1.800 ng/ml adalah dosis amfetamina yang terdapat dalam darah Halladay. Itu dosis fatal, sebab 500 ng/ml saja dapat menyebabkan kematian. Overdosis amfetamina bisa membuat Halladay sembrono saat menerbangkan pesawat atau mengganggunya dengan halusinasi.
Pada 2012, seorang perempuan di California memvideokan diri sedang mengisap metamfetamina (narkotika turunan amfetamina, lebih dikenal dengan sabu-sabu) sebelum kemudian ia membunuh dua anaknya, seorang sepupunya, dan akhirnya dirinya sendiri.
Pusat Pengendalian dan Pencegahan Penyakit AS mencatat, dari seluruh kematian akibat bunuh diri di negara itu yang memiliki uji toksikologi, 80 persen di antara korban mempunyai kandungan zat berbahaya dalam tubuhnya, termasuk amfetamina.
Kandungan zat berbahaya pemicu bunuh diri. Foto: The Conversation from Centers for Disease Control
Akhirnya, kadar amfetamina dalam tubuh seseorang menunjukkan adanya masalah mental pada orang tersebut.
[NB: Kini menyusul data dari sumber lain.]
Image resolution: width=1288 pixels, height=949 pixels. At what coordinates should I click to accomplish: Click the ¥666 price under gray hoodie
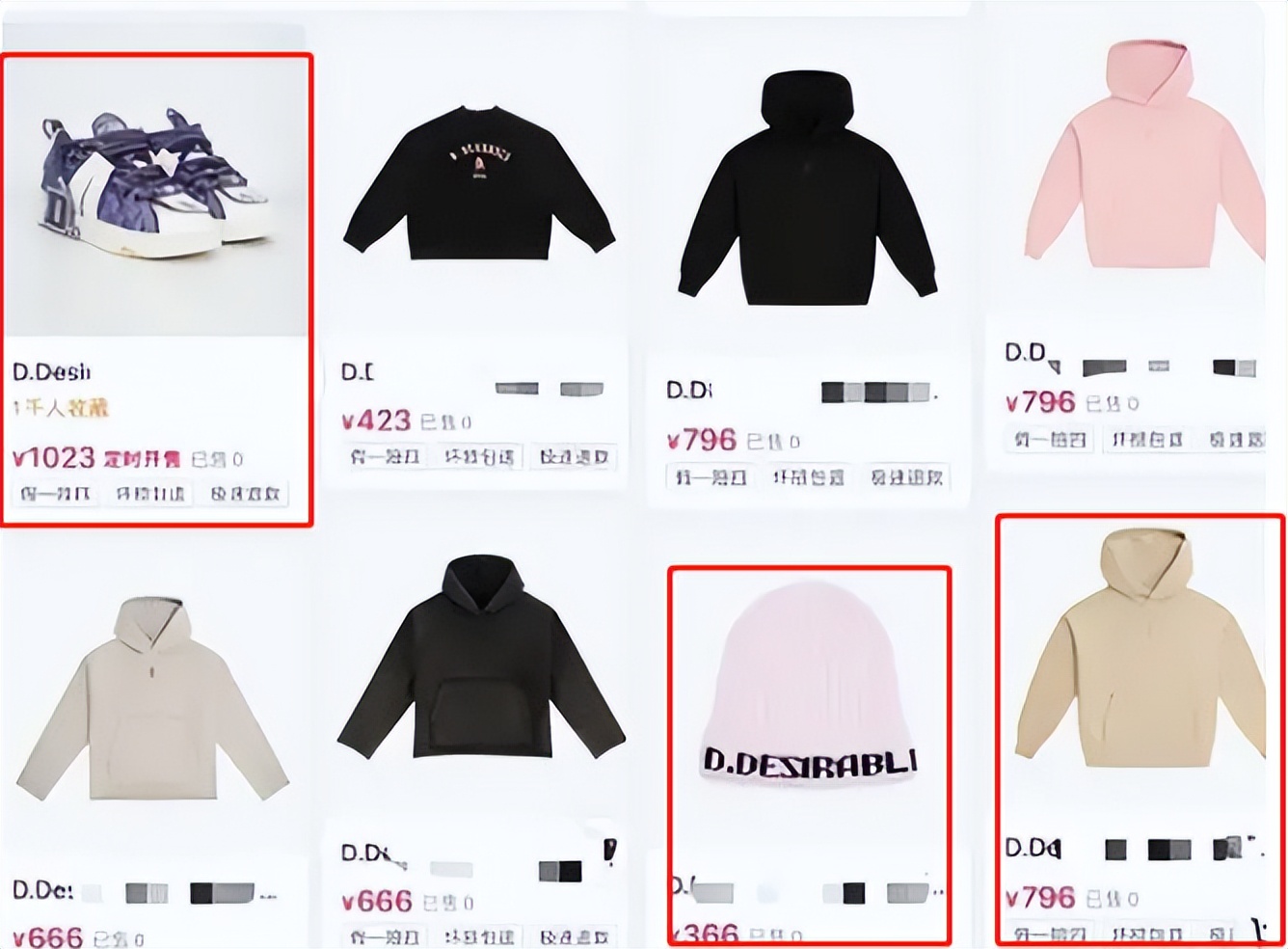click(48, 936)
“Orang bunuh diri itu ada pintu gerbangnya, yaitu depresi. Depresi seseorang (dengan yang lain) tidak bisa dianggap sama. Mungkin buat si A, suatu peristiwa tidak jadi masalah buat dia, tapi tidak demikian dengan orang lain. Jadi sangat unik dan personal, tidak bisa digeneralisasi,” ujar Kombes Tubagus.

Indikasi Bunuh Diri

Yodi Prabowo diduga bunuh diri. Ilustrasi: Indra Fauzi/kumparan
“Kalau aku nggak ada, gimana? Kamu sedih, nggak?”
Ucapan itu, menurut Tubagus, diucapkan Yodi kepada kekasihnya berulang kali. Ini pula yang diyakini polisi menjadi indikasi niat Yodi untuk bunuh diri (suicidal ideation).
“Ada satu permasalahan yang membebani saya.”
Kalimat ini juga diucapkan Yodi kepada Suci, kekasihnya. Namun, Yodi belum sempat bercerita dan keburu tewas.
Sebelum hari mengenaskan ketika Yodi tewas, ia sempat mengambil cuti dari kantor. Selama cuti, menurut Turinah sang ibu, Yodi pernah seharian tak makan. Turinah merasa gelagat Yodi aneh. “Kelihatan takut dan seperti mau ungkapin sesuatu,” ujarnya.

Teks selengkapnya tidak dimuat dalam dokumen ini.